華女 そうね。「閑さや岩にしみ入蟬の聲」かしらね。
句郎 いやぁー、「古池や蛙飛びこむ水の音」じゃないかな。
華女 そうかもしれないわ。小学生でも知っている句かもしれないわね。
句郎 こんなに広く知られている句は他にないかもしれないよ。
華女 どうして、こんなににも広く知られるようになったのかしら。
句郎 すでに江戸時代に広くしられていたようだからね。
華女 でも現代俳句の祖と言われている正岡子規はこの芭蕉の句を認めていないというような話を聞いたことがあるわ。

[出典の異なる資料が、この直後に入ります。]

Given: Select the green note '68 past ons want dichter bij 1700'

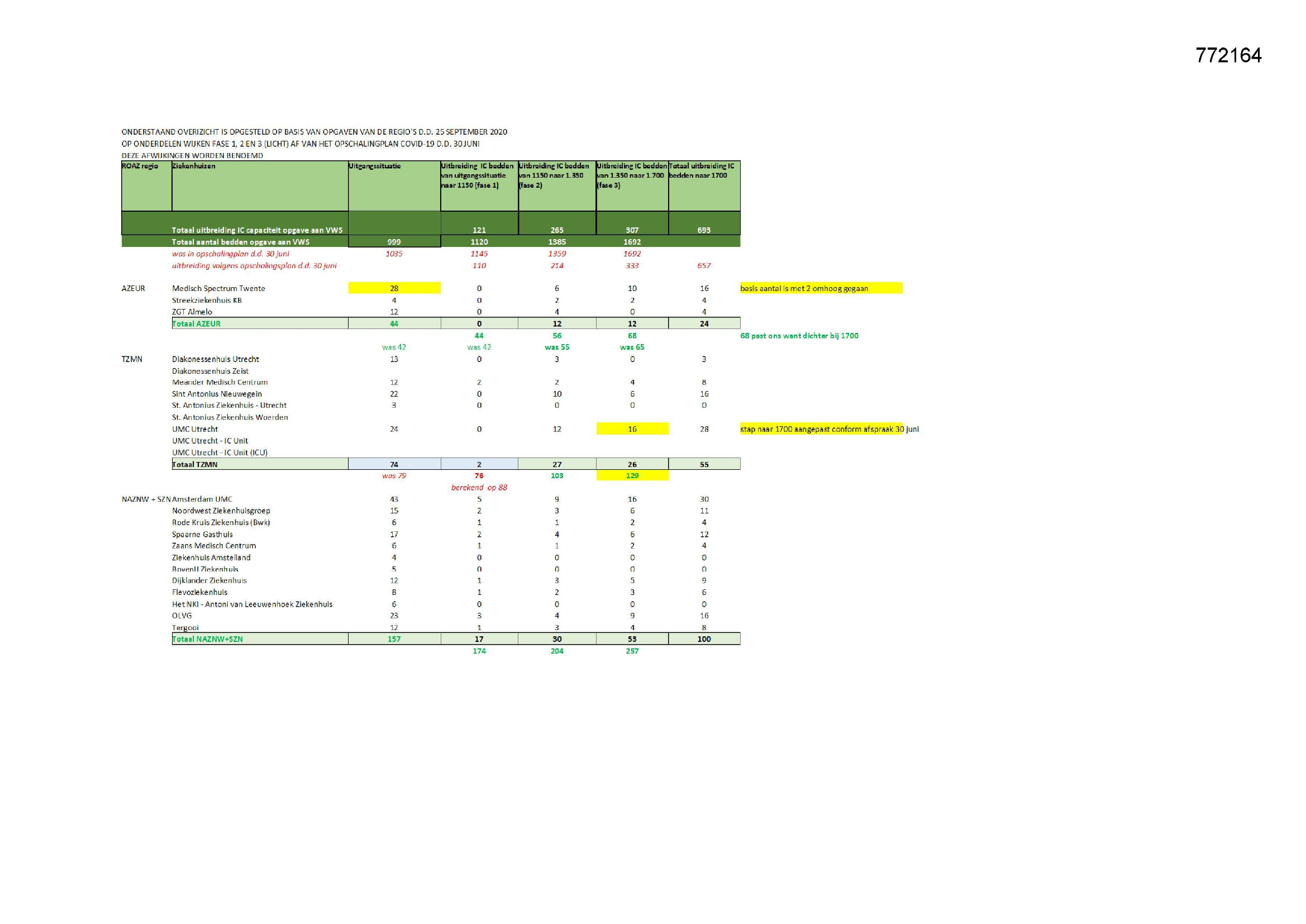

句郎 『芭蕉雑談』かな。確かに子規は芭蕉の句の大半は悪句駄句だと言っている。
華女 「古池や」の句もその中の一つじゃないの。
句郎 そうなのかもしれないけど、事情は複雑だよ。この句は「俳諧の歴史上必要なる者に相違なけれども、文学上にはそれ程の必要を見ざるなり」。このように述べている。
華女 この「古池や」の句は、文学になっていないと言っているのじゃないのかしらね。
句郎 そうなんだろうね。「善悪巧拙を離れたる句他にこれありや」と言っているから。
華女 「俳諧の歴史上必要なるもの」とは、どういうことなのかしら。
句郎 蕉風俳諧成立を宣言した句だということのようだ。
華女 蕉風俳諧とは、何?
句郎 芭蕉の前に流行していた俳諧に松永貞徳という人を中心に行われていた俳諧があった。この俳諧を貞門俳諧と言っていた。その俳諧は言葉遊びの俳諧だった。その次に出てきたのが西山宗因が始めた談林派の俳諧だ。この俳諧は諧謔・滑稽を詠んだ俳諧だった。言葉遊びと笑いの俳諧を和歌に匹敵する情緒を詠んだ俳諧が蕉風なのかな。
華女 大衆文学を純文学にしたということ。
句郎 そう、俳諧は蕉風に至って純文学になったということなのかな。
華女 「古池や」の句が大衆文学だった俳諧を純文学にしたエポックを意味する句だということなの。
句郎 そう、「古池や」の句が蕉風を宣言したと。
華女 そうよね。この句には言葉遊びもなければ、諧謔・滑稽もないわね。でも、この句は文学になっていないと子規は言ってるんじゃないの。
句郎 そうだ。文学になっていないと子規は言っている。一人、芭蕉庵に居る時に感じたことをただ述べただけだから文学になっていないと子規は言っている。
華女 「古池や」は何でもない句よね。ただ古池に蛙が飛び込んだ音を聞いたと言うだけの句ですものね。
句郎 問題はこのなんでもない句が文学か、それとも文学ではないのか、ということだよね。子規はこの句に文学を見なかったというなんじゃないかと思う。
華女 句郎君はこの句に文学があると思うの。それとも文学はないと感じているの。
句郎 僕は「古池や」の句には文学があると考えているんだけどね。子規は西洋文学を読み、日本の詩歌に文学を発見できなかった。